### WHAT NEEDS TO BE DONE
Transcribe the data in full; each line must match exactly.

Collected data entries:
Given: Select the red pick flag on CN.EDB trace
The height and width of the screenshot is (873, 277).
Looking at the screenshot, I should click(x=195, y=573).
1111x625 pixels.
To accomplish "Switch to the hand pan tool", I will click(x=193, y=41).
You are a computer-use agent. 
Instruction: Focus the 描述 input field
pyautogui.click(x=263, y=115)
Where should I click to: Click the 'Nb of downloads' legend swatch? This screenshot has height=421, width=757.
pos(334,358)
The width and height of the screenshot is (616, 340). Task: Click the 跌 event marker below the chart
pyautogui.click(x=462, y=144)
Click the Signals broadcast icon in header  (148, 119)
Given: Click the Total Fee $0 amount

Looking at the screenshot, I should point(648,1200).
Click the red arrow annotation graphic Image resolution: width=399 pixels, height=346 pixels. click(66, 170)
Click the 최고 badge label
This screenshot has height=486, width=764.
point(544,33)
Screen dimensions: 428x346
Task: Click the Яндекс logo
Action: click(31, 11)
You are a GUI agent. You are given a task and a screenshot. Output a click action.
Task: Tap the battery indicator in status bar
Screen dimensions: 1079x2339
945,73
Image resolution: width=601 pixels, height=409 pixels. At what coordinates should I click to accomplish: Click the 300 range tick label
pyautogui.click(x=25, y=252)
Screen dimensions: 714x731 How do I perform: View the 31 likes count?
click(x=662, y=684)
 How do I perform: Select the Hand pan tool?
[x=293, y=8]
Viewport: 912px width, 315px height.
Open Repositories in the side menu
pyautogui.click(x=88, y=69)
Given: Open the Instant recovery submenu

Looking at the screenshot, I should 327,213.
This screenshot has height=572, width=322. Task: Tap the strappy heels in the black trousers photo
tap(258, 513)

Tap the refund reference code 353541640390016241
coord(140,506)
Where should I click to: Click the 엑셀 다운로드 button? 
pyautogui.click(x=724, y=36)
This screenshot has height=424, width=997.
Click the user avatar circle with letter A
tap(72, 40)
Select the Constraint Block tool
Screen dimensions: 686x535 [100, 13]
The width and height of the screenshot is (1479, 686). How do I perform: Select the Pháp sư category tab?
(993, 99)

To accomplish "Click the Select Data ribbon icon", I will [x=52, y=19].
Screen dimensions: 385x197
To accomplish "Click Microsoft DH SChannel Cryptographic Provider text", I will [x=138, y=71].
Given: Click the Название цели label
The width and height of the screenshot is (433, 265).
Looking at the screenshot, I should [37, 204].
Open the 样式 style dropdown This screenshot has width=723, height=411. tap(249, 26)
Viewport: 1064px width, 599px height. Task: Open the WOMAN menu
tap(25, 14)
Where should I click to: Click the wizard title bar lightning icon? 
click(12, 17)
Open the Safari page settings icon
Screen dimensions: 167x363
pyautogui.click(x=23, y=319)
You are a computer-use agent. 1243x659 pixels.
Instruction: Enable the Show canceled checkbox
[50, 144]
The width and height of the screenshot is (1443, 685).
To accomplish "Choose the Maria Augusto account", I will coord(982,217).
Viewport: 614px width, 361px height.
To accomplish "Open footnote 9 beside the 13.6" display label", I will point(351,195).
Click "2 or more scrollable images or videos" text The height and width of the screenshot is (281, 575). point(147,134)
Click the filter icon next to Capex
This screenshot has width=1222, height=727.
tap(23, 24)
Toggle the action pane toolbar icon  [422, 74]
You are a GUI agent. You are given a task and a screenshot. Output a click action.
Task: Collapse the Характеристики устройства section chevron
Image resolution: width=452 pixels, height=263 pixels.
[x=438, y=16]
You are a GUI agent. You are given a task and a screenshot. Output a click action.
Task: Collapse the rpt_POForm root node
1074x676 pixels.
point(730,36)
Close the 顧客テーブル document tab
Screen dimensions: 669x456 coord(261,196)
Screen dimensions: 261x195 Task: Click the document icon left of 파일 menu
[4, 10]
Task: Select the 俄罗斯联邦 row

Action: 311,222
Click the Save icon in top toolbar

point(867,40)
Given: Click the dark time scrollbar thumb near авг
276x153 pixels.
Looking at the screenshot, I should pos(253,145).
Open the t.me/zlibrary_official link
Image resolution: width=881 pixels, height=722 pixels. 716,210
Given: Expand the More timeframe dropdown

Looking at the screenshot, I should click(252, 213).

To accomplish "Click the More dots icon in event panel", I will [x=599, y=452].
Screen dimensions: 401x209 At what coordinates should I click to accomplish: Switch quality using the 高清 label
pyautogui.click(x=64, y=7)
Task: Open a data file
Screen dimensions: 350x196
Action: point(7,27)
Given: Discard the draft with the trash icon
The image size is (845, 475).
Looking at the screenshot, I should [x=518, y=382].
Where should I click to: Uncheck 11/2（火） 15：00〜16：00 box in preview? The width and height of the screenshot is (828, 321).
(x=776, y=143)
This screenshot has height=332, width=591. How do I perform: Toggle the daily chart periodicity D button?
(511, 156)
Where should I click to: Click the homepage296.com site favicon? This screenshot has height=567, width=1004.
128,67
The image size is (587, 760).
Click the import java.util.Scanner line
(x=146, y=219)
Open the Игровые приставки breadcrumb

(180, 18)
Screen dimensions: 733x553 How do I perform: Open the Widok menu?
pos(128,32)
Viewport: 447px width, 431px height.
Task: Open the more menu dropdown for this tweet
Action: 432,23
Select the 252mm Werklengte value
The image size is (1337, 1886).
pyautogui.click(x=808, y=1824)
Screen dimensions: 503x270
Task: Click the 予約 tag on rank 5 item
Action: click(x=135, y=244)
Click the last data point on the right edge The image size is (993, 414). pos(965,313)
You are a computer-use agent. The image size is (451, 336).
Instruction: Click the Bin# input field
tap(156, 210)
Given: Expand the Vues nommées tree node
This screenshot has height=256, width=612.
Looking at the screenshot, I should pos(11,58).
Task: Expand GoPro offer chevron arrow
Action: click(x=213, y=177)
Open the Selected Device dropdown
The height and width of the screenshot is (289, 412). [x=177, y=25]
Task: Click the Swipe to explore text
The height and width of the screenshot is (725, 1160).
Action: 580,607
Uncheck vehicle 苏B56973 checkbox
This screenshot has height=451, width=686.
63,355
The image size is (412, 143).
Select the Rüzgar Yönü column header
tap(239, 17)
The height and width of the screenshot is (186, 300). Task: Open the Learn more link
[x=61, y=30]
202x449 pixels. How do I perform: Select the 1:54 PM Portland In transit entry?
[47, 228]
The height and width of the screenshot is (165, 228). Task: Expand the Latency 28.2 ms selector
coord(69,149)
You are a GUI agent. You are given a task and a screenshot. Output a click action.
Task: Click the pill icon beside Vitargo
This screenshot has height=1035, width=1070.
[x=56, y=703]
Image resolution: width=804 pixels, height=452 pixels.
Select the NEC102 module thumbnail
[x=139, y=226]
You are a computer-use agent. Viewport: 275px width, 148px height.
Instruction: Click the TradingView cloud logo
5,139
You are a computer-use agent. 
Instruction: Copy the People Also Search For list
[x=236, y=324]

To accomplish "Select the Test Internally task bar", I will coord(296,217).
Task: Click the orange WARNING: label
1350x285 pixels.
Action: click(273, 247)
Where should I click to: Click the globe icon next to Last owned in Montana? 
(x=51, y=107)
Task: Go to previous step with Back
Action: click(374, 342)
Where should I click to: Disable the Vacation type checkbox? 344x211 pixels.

### ANSWER SECTION
Given: Select the red pick flag on CN.EDB trace
The height and width of the screenshot is (873, 277).
Looking at the screenshot, I should click(x=195, y=573).
1111x625 pixels.
To accomplish "Switch to the hand pan tool", I will click(x=193, y=41).
You are a computer-use agent. 
Instruction: Focus the 描述 input field
pyautogui.click(x=263, y=115)
Where should I click to: Click the 'Nb of downloads' legend swatch? This screenshot has height=421, width=757.
pos(334,358)
The width and height of the screenshot is (616, 340). Task: Click the 跌 event marker below the chart
pyautogui.click(x=462, y=144)
Click the Signals broadcast icon in header  (148, 119)
Given: Click the Total Fee $0 amount

Looking at the screenshot, I should point(648,1200).
Click the red arrow annotation graphic Image resolution: width=399 pixels, height=346 pixels. click(66, 170)
Click the 최고 badge label
This screenshot has height=486, width=764.
point(544,33)
Screen dimensions: 428x346
Task: Click the Яндекс logo
Action: click(31, 11)
You are a GUI agent. You are given a task and a screenshot. Output a click action.
Task: Tap the battery indicator in status bar
Screen dimensions: 1079x2339
945,73
Image resolution: width=601 pixels, height=409 pixels. At what coordinates should I click to accomplish: Click the 300 range tick label
pyautogui.click(x=25, y=252)
Screen dimensions: 714x731 How do I perform: View the 31 likes count?
click(x=662, y=684)
 How do I perform: Select the Hand pan tool?
[x=293, y=8]
Viewport: 912px width, 315px height.
Open Repositories in the side menu
pyautogui.click(x=88, y=69)
Given: Open the Instant recovery submenu

Looking at the screenshot, I should 327,213.
This screenshot has height=572, width=322. Task: Tap the strappy heels in the black trousers photo
tap(258, 513)

Tap the refund reference code 353541640390016241
coord(140,506)
Where should I click to: Click the 엑셀 다운로드 button? 
pyautogui.click(x=724, y=36)
This screenshot has height=424, width=997.
Click the user avatar circle with letter A
tap(72, 40)
Select the Constraint Block tool
Screen dimensions: 686x535 [100, 13]
The width and height of the screenshot is (1479, 686). How do I perform: Select the Pháp sư category tab?
(993, 99)

To accomplish "Click the Select Data ribbon icon", I will [x=52, y=19].
Screen dimensions: 385x197
To accomplish "Click Microsoft DH SChannel Cryptographic Provider text", I will [x=138, y=71].
Given: Click the Название цели label
The width and height of the screenshot is (433, 265).
Looking at the screenshot, I should [37, 204].
Open the 样式 style dropdown This screenshot has width=723, height=411. tap(249, 26)
Viewport: 1064px width, 599px height. Task: Open the WOMAN menu
tap(25, 14)
Where should I click to: Click the wizard title bar lightning icon? 
click(12, 17)
Open the Safari page settings icon
Screen dimensions: 167x363
pyautogui.click(x=23, y=319)
You are a computer-use agent. 1243x659 pixels.
Instruction: Enable the Show canceled checkbox
[50, 144]
The width and height of the screenshot is (1443, 685).
To accomplish "Choose the Maria Augusto account", I will coord(982,217).
Viewport: 614px width, 361px height.
To accomplish "Open footnote 9 beside the 13.6" display label", I will point(351,195).
Click "2 or more scrollable images or videos" text The height and width of the screenshot is (281, 575). point(147,134)
Click the filter icon next to Capex
This screenshot has width=1222, height=727.
tap(23, 24)
Toggle the action pane toolbar icon  [422, 74]
You are a GUI agent. You are given a task and a screenshot. Output a click action.
Task: Collapse the Характеристики устройства section chevron
Image resolution: width=452 pixels, height=263 pixels.
[x=438, y=16]
You are a GUI agent. You are given a task and a screenshot. Output a click action.
Task: Collapse the rpt_POForm root node
1074x676 pixels.
point(730,36)
Close the 顧客テーブル document tab
Screen dimensions: 669x456 coord(261,196)
Screen dimensions: 261x195 Task: Click the document icon left of 파일 menu
[4, 10]
Task: Select the 俄罗斯联邦 row

Action: 311,222
Click the Save icon in top toolbar

point(867,40)
Given: Click the dark time scrollbar thumb near авг
276x153 pixels.
Looking at the screenshot, I should pos(253,145).
Open the t.me/zlibrary_official link
Image resolution: width=881 pixels, height=722 pixels. 716,210
Given: Expand the More timeframe dropdown

Looking at the screenshot, I should click(252, 213).

To accomplish "Click the More dots icon in event panel", I will [x=599, y=452].
Screen dimensions: 401x209 At what coordinates should I click to accomplish: Switch quality using the 高清 label
pyautogui.click(x=64, y=7)
Task: Open a data file
Screen dimensions: 350x196
Action: point(7,27)
Given: Discard the draft with the trash icon
The image size is (845, 475).
Looking at the screenshot, I should [x=518, y=382].
Where should I click to: Uncheck 11/2（火） 15：00〜16：00 box in preview? The width and height of the screenshot is (828, 321).
(x=776, y=143)
This screenshot has height=332, width=591. How do I perform: Toggle the daily chart periodicity D button?
(511, 156)
Where should I click to: Click the homepage296.com site favicon? This screenshot has height=567, width=1004.
128,67
The image size is (587, 760).
Click the import java.util.Scanner line
(x=146, y=219)
Open the Игровые приставки breadcrumb

(180, 18)
Screen dimensions: 733x553 How do I perform: Open the Widok menu?
pos(128,32)
Viewport: 447px width, 431px height.
Task: Open the more menu dropdown for this tweet
Action: 432,23
Select the 252mm Werklengte value
The image size is (1337, 1886).
pyautogui.click(x=808, y=1824)
Screen dimensions: 503x270
Task: Click the 予約 tag on rank 5 item
Action: click(x=135, y=244)
Click the last data point on the right edge The image size is (993, 414). pos(965,313)
You are a computer-use agent. The image size is (451, 336).
Instruction: Click the Bin# input field
tap(156, 210)
Given: Expand the Vues nommées tree node
This screenshot has height=256, width=612.
Looking at the screenshot, I should pos(11,58).
Task: Expand GoPro offer chevron arrow
Action: click(x=213, y=177)
Open the Selected Device dropdown
The height and width of the screenshot is (289, 412). [x=177, y=25]
Task: Click the Swipe to explore text
The height and width of the screenshot is (725, 1160).
Action: 580,607
Uncheck vehicle 苏B56973 checkbox
This screenshot has height=451, width=686.
63,355
The image size is (412, 143).
Select the Rüzgar Yönü column header
tap(239, 17)
The height and width of the screenshot is (186, 300). Task: Open the Learn more link
[x=61, y=30]
202x449 pixels. How do I perform: Select the 1:54 PM Portland In transit entry?
[47, 228]
The height and width of the screenshot is (165, 228). Task: Expand the Latency 28.2 ms selector
coord(69,149)
You are a GUI agent. You are given a task and a screenshot. Output a click action.
Task: Click the pill icon beside Vitargo
This screenshot has height=1035, width=1070.
[x=56, y=703]
Image resolution: width=804 pixels, height=452 pixels.
Select the NEC102 module thumbnail
[x=139, y=226]
You are a computer-use agent. Viewport: 275px width, 148px height.
Instruction: Click the TradingView cloud logo
5,139
You are a computer-use agent. 
Instruction: Copy the People Also Search For list
[x=236, y=324]

To accomplish "Select the Test Internally task bar", I will coord(296,217).
Task: Click the orange WARNING: label
1350x285 pixels.
Action: click(273, 247)
Where should I click to: Click the globe icon next to Last owned in Montana? 
(x=51, y=107)
Task: Go to previous step with Back
Action: click(374, 342)
Where should I click to: Disable the Vacation type checkbox? 344x211 pixels.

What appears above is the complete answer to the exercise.